RECORD SET:

——

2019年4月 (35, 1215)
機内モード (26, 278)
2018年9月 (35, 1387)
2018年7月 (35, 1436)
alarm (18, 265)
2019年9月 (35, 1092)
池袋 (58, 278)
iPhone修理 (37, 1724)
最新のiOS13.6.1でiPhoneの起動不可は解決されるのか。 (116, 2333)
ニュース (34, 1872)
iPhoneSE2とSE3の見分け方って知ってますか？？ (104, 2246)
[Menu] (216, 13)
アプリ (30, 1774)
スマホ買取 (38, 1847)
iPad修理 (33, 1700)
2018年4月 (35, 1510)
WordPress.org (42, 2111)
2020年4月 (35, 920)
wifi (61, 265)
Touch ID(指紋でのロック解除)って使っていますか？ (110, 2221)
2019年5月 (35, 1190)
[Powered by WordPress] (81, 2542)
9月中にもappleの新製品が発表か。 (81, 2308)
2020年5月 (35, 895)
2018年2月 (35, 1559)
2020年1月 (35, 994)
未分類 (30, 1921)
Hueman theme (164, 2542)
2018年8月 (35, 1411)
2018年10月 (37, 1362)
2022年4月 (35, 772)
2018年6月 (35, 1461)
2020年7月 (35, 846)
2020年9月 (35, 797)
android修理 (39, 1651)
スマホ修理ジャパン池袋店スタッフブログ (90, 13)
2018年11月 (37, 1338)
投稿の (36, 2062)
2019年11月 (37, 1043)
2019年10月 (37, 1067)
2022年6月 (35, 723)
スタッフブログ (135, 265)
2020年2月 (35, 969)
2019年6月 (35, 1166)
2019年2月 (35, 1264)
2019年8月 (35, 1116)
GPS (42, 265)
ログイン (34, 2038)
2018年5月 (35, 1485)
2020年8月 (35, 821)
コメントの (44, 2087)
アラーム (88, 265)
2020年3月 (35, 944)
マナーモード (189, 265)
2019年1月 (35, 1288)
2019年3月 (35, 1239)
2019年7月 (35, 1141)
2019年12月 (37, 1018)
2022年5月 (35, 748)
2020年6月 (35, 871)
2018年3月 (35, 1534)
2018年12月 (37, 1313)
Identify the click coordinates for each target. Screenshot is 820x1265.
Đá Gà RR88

——

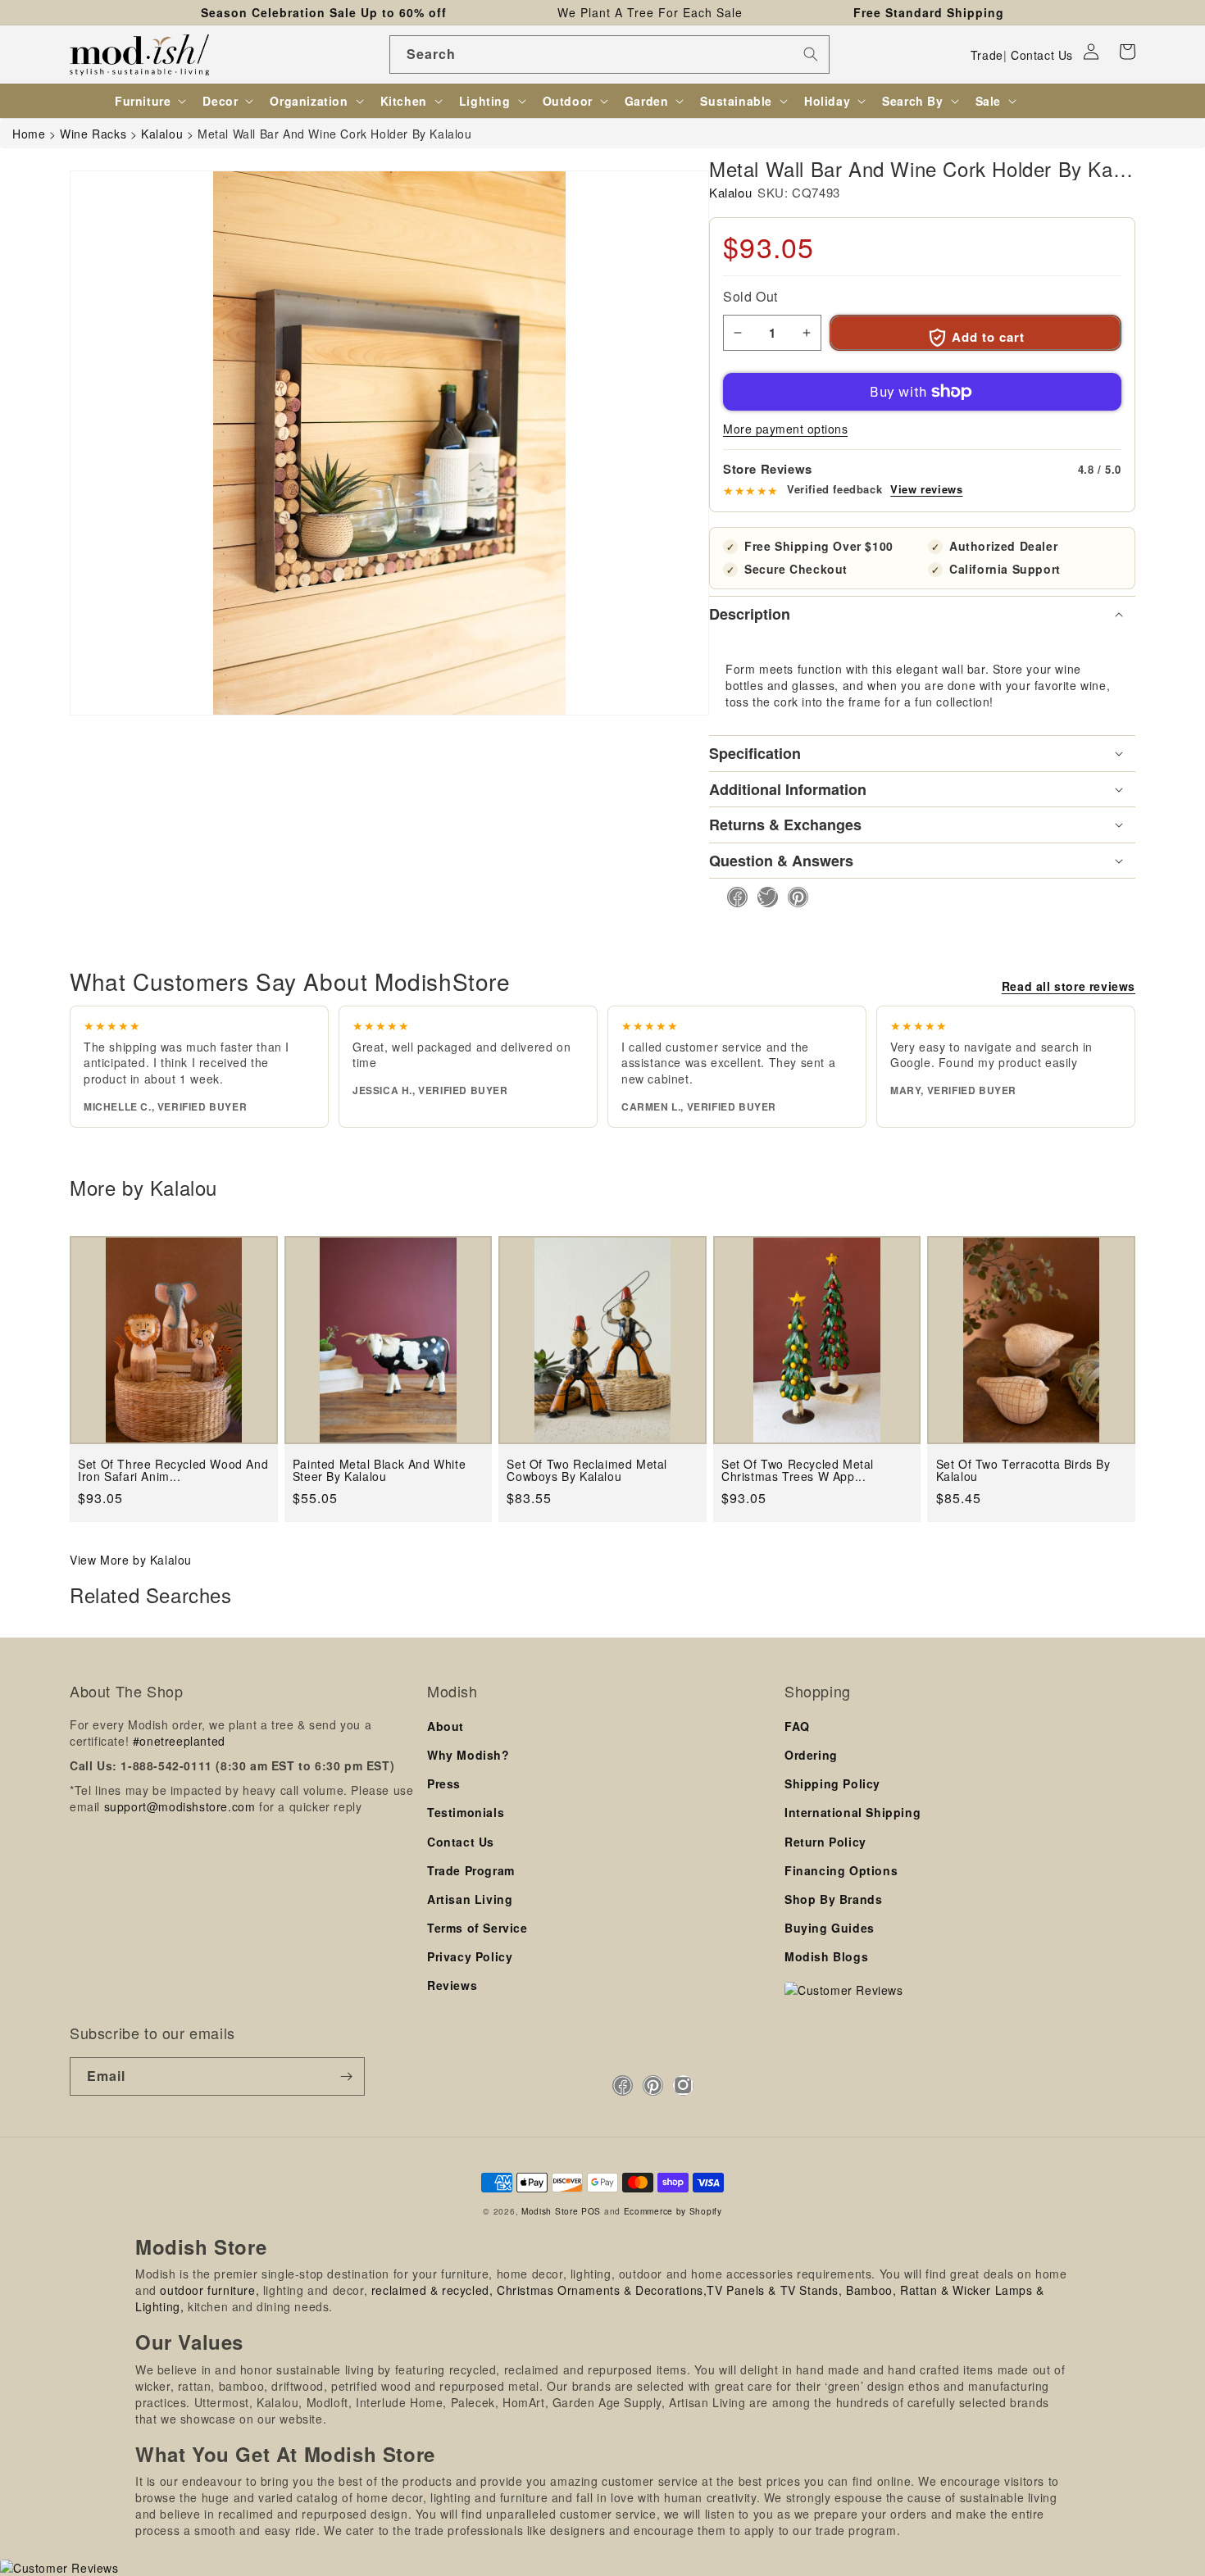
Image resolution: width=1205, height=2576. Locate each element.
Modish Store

——

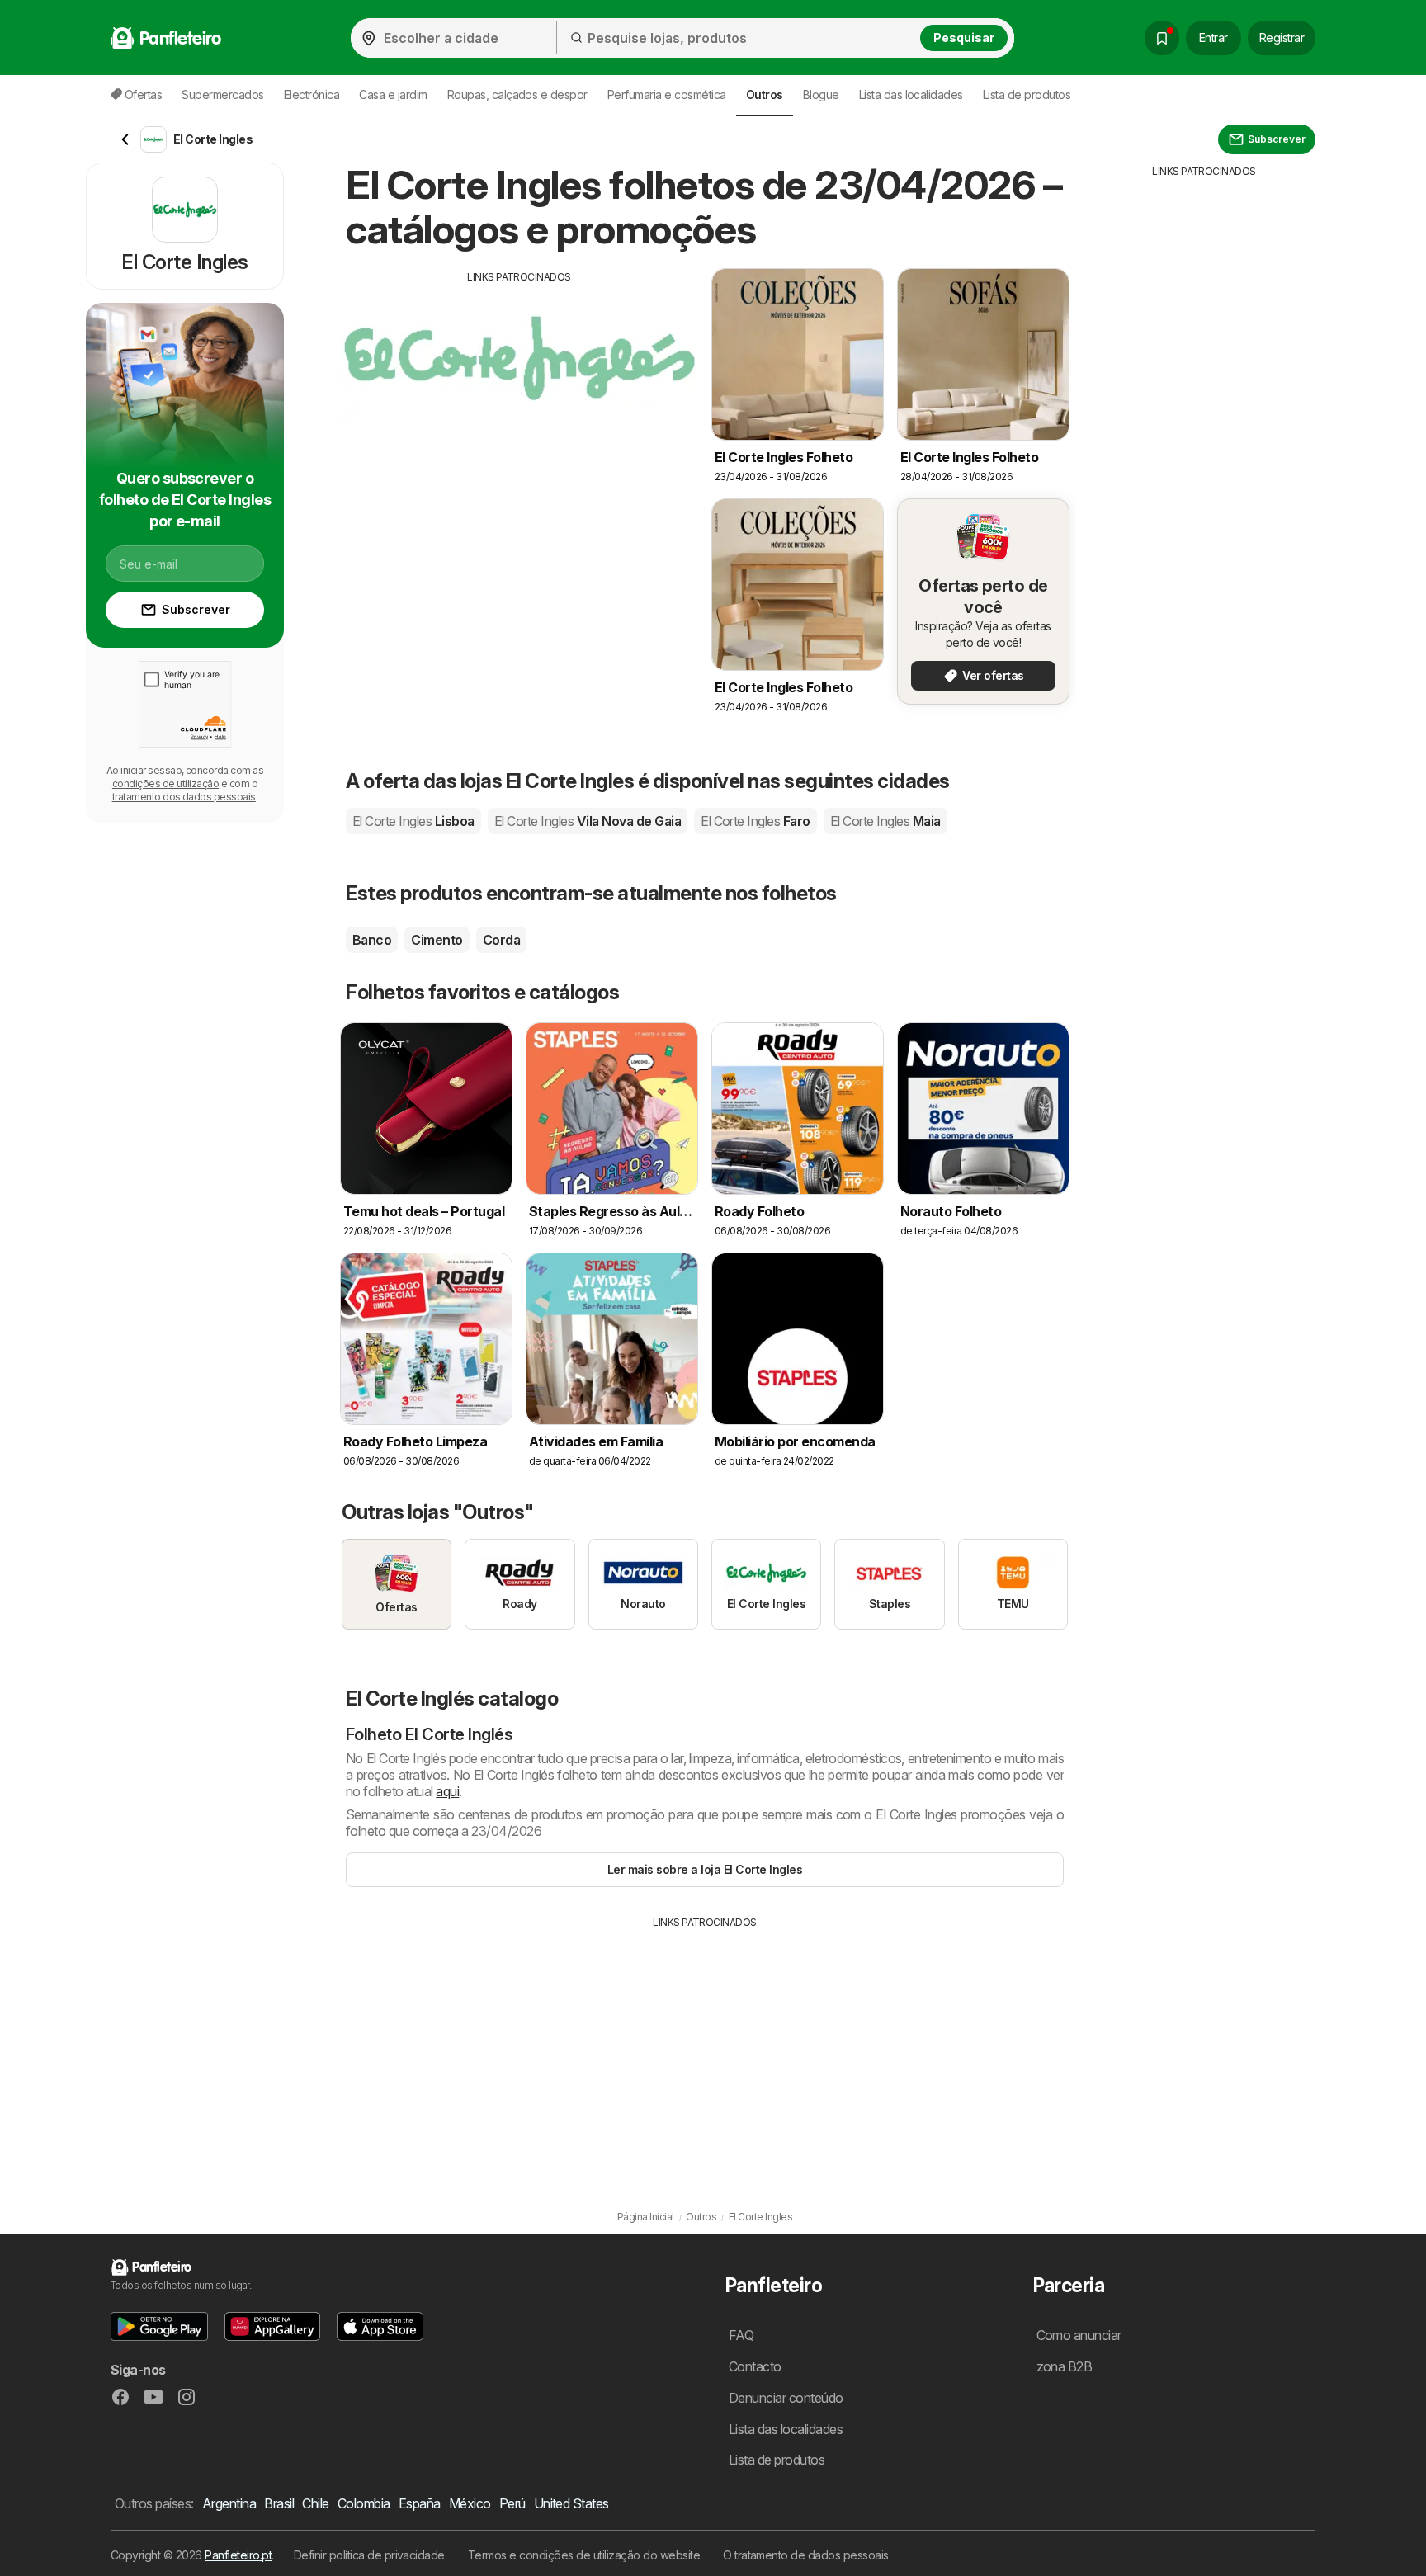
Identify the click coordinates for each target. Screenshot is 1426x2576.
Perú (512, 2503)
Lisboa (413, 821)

——

AIM OF THE TASK:
Only the lines from the one containing "2020年7月 (35, 846)" through the one containing "2019年1月 (35, 1288)" are to be retyped, both boundary lines included, with no other material.

PROBLEM SOLUTION:
2020年7月 (35, 846)
2020年9月 (35, 797)
android修理 (39, 1651)
スマホ修理ジャパン池袋店スタッフブログ (90, 13)
2018年11月 (37, 1338)
投稿の (36, 2062)
2019年11月 (37, 1043)
2019年10月 (37, 1067)
2022年6月 (35, 723)
スタッフブログ (135, 265)
2020年2月 (35, 969)
2019年6月 (35, 1166)
2019年2月 (35, 1264)
2019年8月 (35, 1116)
GPS (42, 265)
ログイン (34, 2038)
2018年5月 (35, 1485)
2020年8月 (35, 821)
コメントの (44, 2087)
アラーム (88, 265)
2020年3月 (35, 944)
マナーモード (189, 265)
2019年1月 (35, 1288)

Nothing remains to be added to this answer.